Вдохновленный пафосом русской революции, двдцатипятилетний Марсель Боди приехал в Петроград и создал там группу французских коммунистов в изгнании. Вместе с Виктором Сержом, который стал его другом, Боди начал работать в аппарате Зиновьева, тогда еще «только» диктатора Петрограда, а потом вместе с ним перешел в Коминтерн, где редактировал журнал «Коммунистический Интернационал». Зиновьев же отправил Боди в Норвегию — в советскую миссию: связи, знание нескольких языков, коммунистическая восторженность вкупе с хладнокровием и быстрой сообразительностью делали Боди незаменимым на этом поприще, тем паче при крайнем дефиците дипломатических кадров у новых хозяев России. Имея статус второго секретаря, Боди был фактически личным помощником Сурица, который пользовался в Москве куда меньшим доверием, чем его помощник-француз. Одно то, что Боди был «кадром» Зиновьева, повергало Коллонтай в ужас: даже здесь, стало быть, она оставалась под жестким контролем. Просто из одной клетки переместилась в другую. Прочный альянс Боди с Кобецким (они вместе работали у Зиновьева) предвещал с неизбежностью: замок на этой клетке будет особенно прочным.

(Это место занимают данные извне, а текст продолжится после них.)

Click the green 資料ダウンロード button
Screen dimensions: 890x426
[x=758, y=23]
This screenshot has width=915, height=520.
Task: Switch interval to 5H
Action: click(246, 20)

Боди не скрывал первейшую цель своего визита — уговорить Коллонтай обосноваться в столице, а не в горах. Это было подано как дань неизбежному протоколу. Но она-то понимала, что протокол существует для дипломатов, — стало быть, не для нее. И что, находясь в Хольменколлене, она просто затрудняет контроль над собой. Партийная дисциплина и страх победили женскую гордость. Через несколько дней Коллонтай переместилась в пансион рядом с советским представительством. Ее покои составляли спальня и крохотная гостиная («салон»), где она могла принимать посетителей. Первыми пришли старые друзья: вдова создателя Норвежской рабочей партии мадам Грепп и Мартин Транмель, который был в то время секретарем этой партии и членом руководства Центрального объединения норвежских профсоюзов.

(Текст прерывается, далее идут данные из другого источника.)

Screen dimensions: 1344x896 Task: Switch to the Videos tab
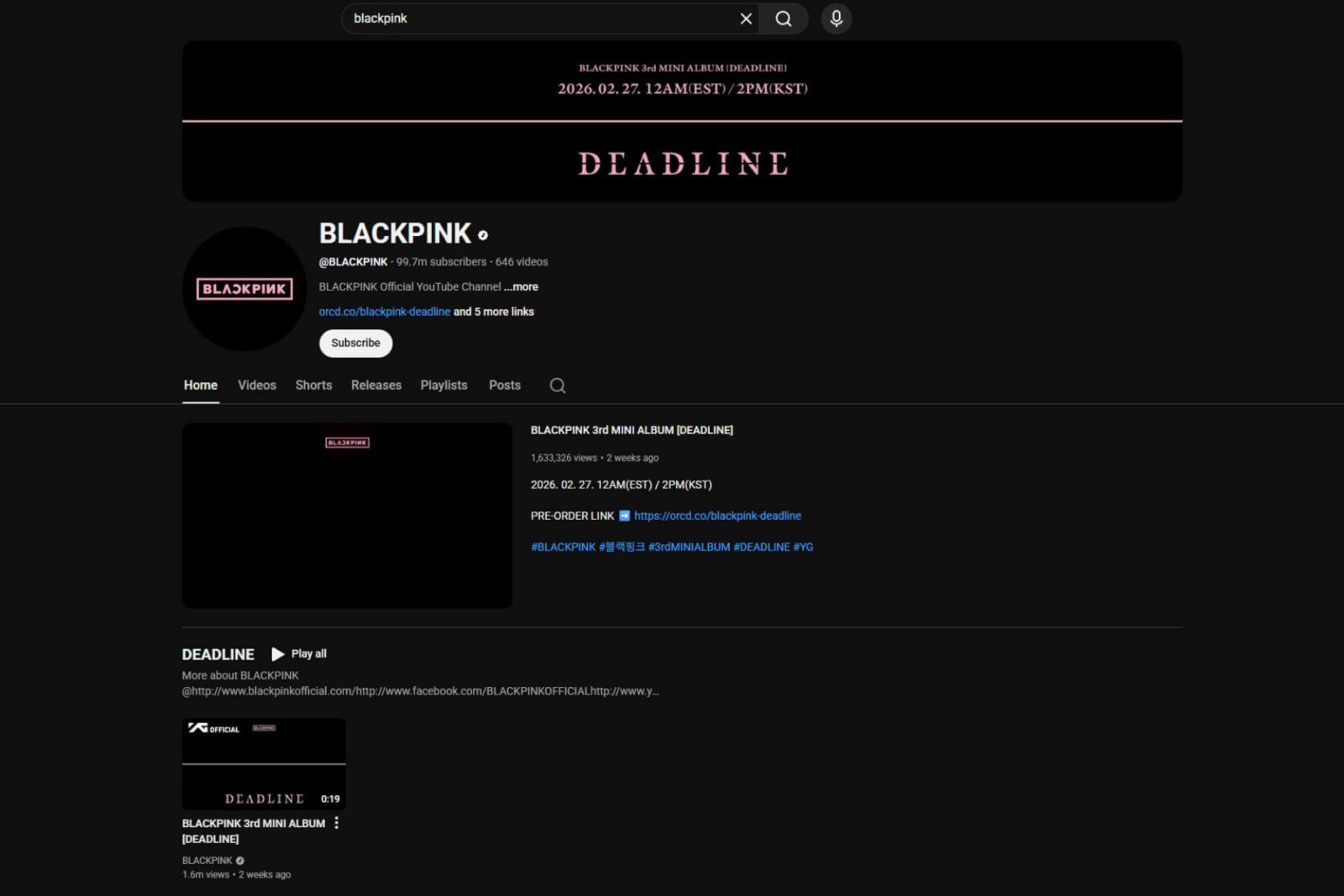[x=256, y=385]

До революции, следуя Ленину, Коллонтай высмеивала своих друзей — социалистов и социал-демократов — за их стремление к мирному пути постепенных реформ, за «игру в парламентаризм», за вхождение в «буржуазные правительства». Теперь «ренегаты» стали влиятельными в своих странах людьми (министрами, депутатами, руководителями крупных общественных объединений), они беззлобно вспоминали ее обличительный пафос и были готовы сотрудничать — ради общей пользы и прежней дружбы. Но она все еще была «никто» и сотрудничать — в деловом смысле — ни с кем не могла.

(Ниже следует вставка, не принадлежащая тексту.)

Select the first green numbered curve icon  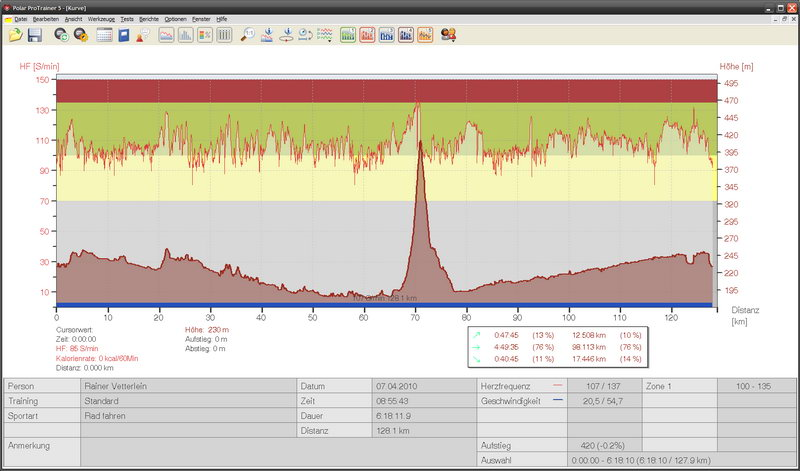click(348, 35)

Никаких известий из Москвы не было, хотя зарплату — невесть за какую работу — ей исправно платили. Сохранив резиденцию в Христиании, Коллонтай, прихватив Марию Ипатьевну, вернулась в Хольменколлен. Только перо было спасением от тоски, безысходности и отчаяния. Она работала, не разгибая спины, вернувшись к любимым темам, так накладывавшимся «теоретически» на ее личную «практику». Здесь за рекордно короткий срок — возможно, как раз потому, что хотелось забыться, — она написала самую знаменитую из своих книг «Любовь пчел трудовых», переведенную вскоре на много языков мира.

Работа над книгой уже подходила к концу, когда Боди примчался с радостной вестью: пришла шифровка от заместителя наркома иностранных дел Литвинова — Сурицу разрешалось «интегрировать» Коллонтай в персонал советского представительства на правах советника. Запоздалое разрешение, да притом выраженное в столь унизительной форме, побуждало гордо отказаться от милости, свалившейся вдруг на нее. Но Боди горячо убеждал этого не делать. Суриц, говорил он, вот-вот уедет, и тогда Коллонтай займет его место. Боди, как она убедилась, обладал богатой и точной информацией, но про предстоящий отъезд Сурица знала «вся Христиания». Оставив законную жену в Москве, он сошелся здесь со своей машинисткой, Лиза ждала ребенка — пребывать и далее в полпредстве они оба уже не могли. Почему однако, это означало, что преемником станет обязательно Коллонтай?

Провидение опекало ее, понуждая принимать спасительные решения. Она безропотно согласилась на данный ей пост, но к работе не приступила: нахлынули другие заботы, возродившие (уже в который раз) былые надежды.